Leaders d’ONG écroués au Gabon: « scandaleux » pour les ONG, « complot » pour Libreville
La détention de cinq Gabonais, dont deux leaders d’ONG et un journaliste, pour « propagande » après avoir réclamé des comptes sur la gestion financière de leur pays, a été jugée « scandaleuse » par des ONG alors que Libreville a affirmé faire face à un « complot ».
"C’est scandaleux. (. . . ) La détention de ce confrère (journaliste) entre dans le cadre d’une stratégie d’intimidation de la presse par le régime du plus ancien dirigeant africain", a estimé le Comité pour la protection des journalistes (CPJ).
Deux ONG – Sherpa et Transparence International – ont également dénoncé vendredi à Paris un "coup de force" de Libreville qui a empêché l’avocat français Thierry Lévy de se rendre au Gabon pour défendre les prévenus. L’avocat a appris à l’aéroport de Roissy que son visa avait été annulé.
"Libreville a innové. Ce que les dictatures militaires n’ont pas osé faire en Amérique latine, Libreville l’a fait. C’est une méthode expéditive contre les droits de la défense", se sont indignées les deux ONG à l’origine d’une plainte déposée le 2 décembre à Paris, visant notamment le président gabonais Omar Bongo.
La plainte, susceptible de donner lieu à l’ouverture d’une enquête judiciaire, vise outre M. Bongo, les présidents congolais Denis Sassou Nguesso et équato-guinéen Teodoro Obiang Nguema, accusés de posséder en France des biens immobiliers financés par de l’argent public détourné.
Au Gabon, le ministre de l’Intérieur, André Mba Obame, a vigoureusement défendu son pays, assurant que les droits des prévenus y étaient "respectés". Le Gabon est "victime d’une tentative de déstabilisation par des organisations étrangères (. . . ), l’ordre public et la sécurité de notre pays étant en cause", a-t-il ajouté.
Selon lui, les ONG cherchent à "provoquer un soulèvement au Gabon. (. . . ) Pour provoquer ce mouvement de contestation, ces ONG ont recruté des citoyens gabonais (. . . ) qui ont organisé des réunions secrètes (. . . ). Ces rencontres visaient à préparer le terrain avant la publication d’une lettre ouverte adressée" à M. Bongo.
Cette missive "aux termes durs, empreints de diffamation, devait servir de détonateur au soulèvement recherché", a-t-il déclaré.
Pour lui, "les faits tombent sous le coup du Code pénal gabonais: tentative d’incitation à la révolte contre le chef de l’Etat, réception de fonds étrangers en vue d’une opération visant à déstabiliser les institutions du pays, complot pour attentat, incitation à la désobéissance civile, détention de documents compromettants".

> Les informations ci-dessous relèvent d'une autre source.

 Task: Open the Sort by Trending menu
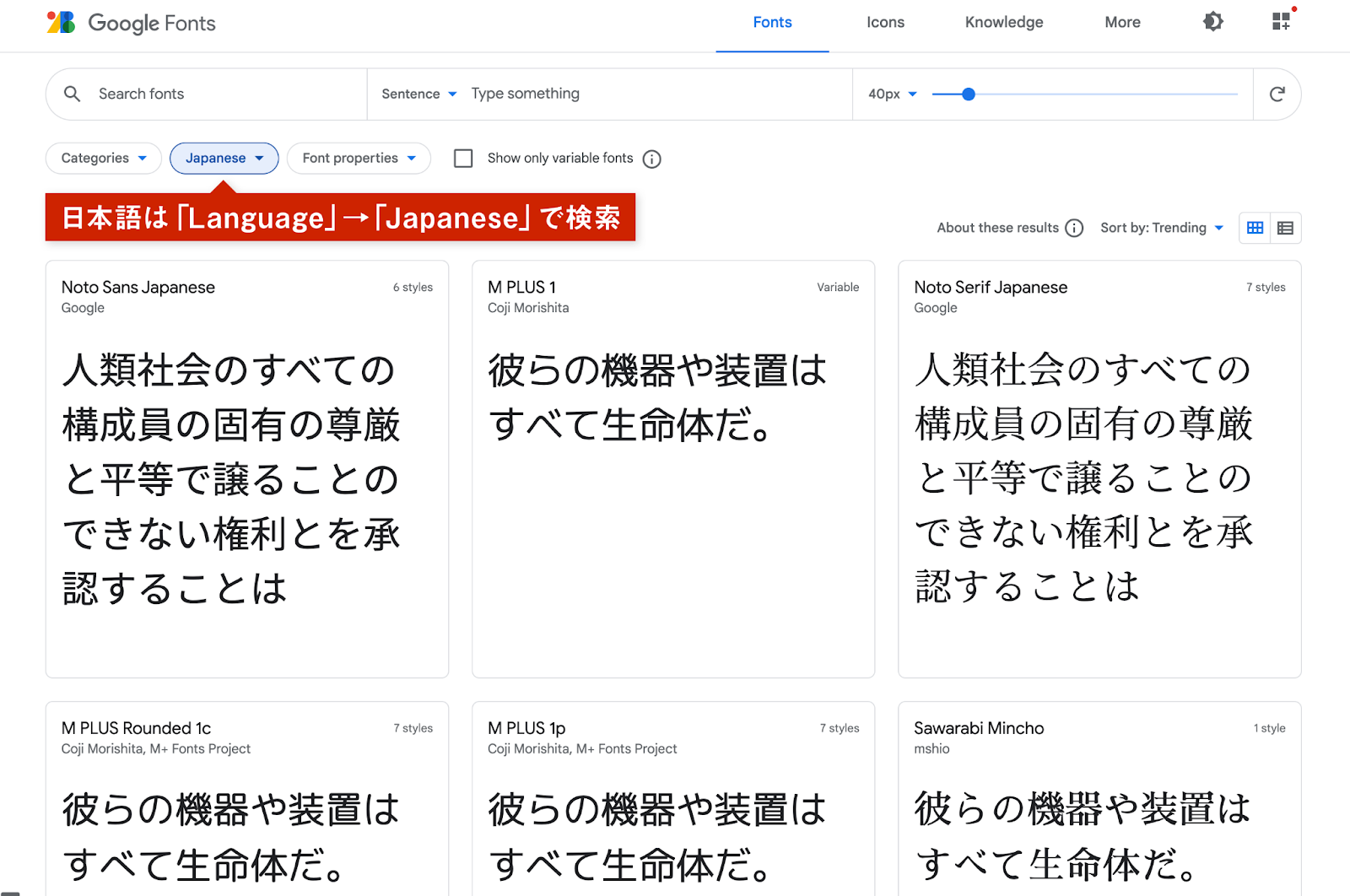click(1161, 228)
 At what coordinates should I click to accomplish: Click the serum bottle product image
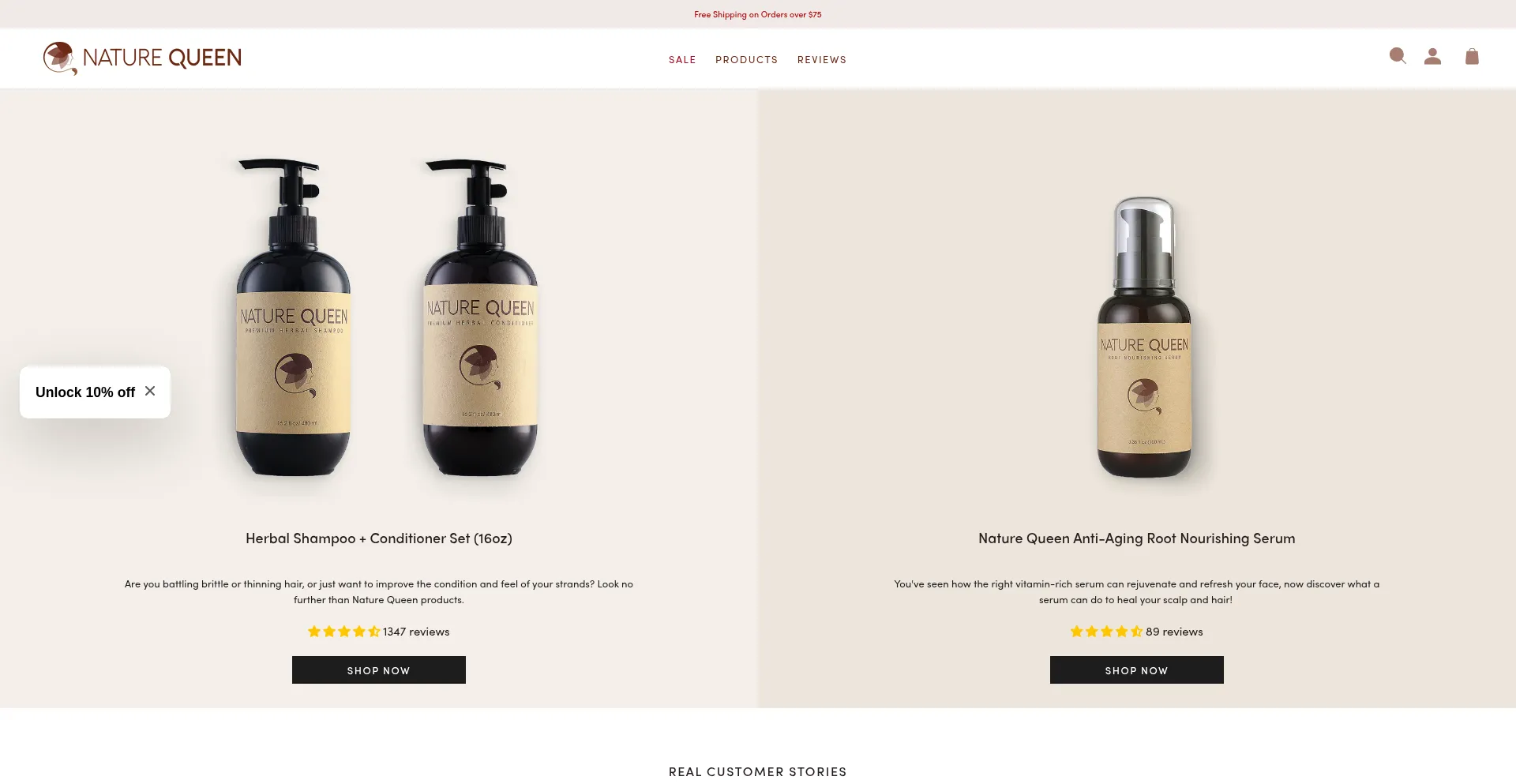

Quant à l’annulation du visa, M. Mba Obame a assuré que le dossier de Me Lévy était simplement "incomplet". "Une demande de visa ne peut pas seulement comporter un certificat de vaccination contre la fièvre jaune. Pas d’ordre de mission, pas d’invitation, pas de réservation d’hôtel. . . ", a-t-il ironisé.
Il a prévenu que les services consulaires pourraient réétudier la demande de Me Lévy mais à condition qu’il "reconnaisse que son dossier n’était pas complet".
Me Lévy "n’a jamais dit qu’il venait défendre les personnes mises en examen. Il a fallu qu’il le dise à la radio, pour qu’on le sache. Donc, il ne peut pas dire qu’on lui a refusé (le visa) parce qu’il s’agissait de ça. Regardez: +Motif du voyage: Voyage professionnel+", a encore ajouté le ministre, exhibant la demande de visa aux journalistes.
Fin décembre, deux importantes figures de la société civile, Marc Ona et Georges Mpaga, ont été interpellées en même temps que Gregory Ngbwa Mintsa, un Gabonais associé à la plainte des ONG françaises.
Deux journalistes, Gaston Asséko (radio catholique privée Sainte-Marie) et Dieudonné Koungou (bimensuel privé Tendance Gabon) ont également été arrêtés.
Mercredi, après sept jours de garde à vue, MM. Ona, Mpaga, Mintsa, Asséko et un gendarme ont été écroués. Seul M. Koungou a été laissé en liberté provisoire.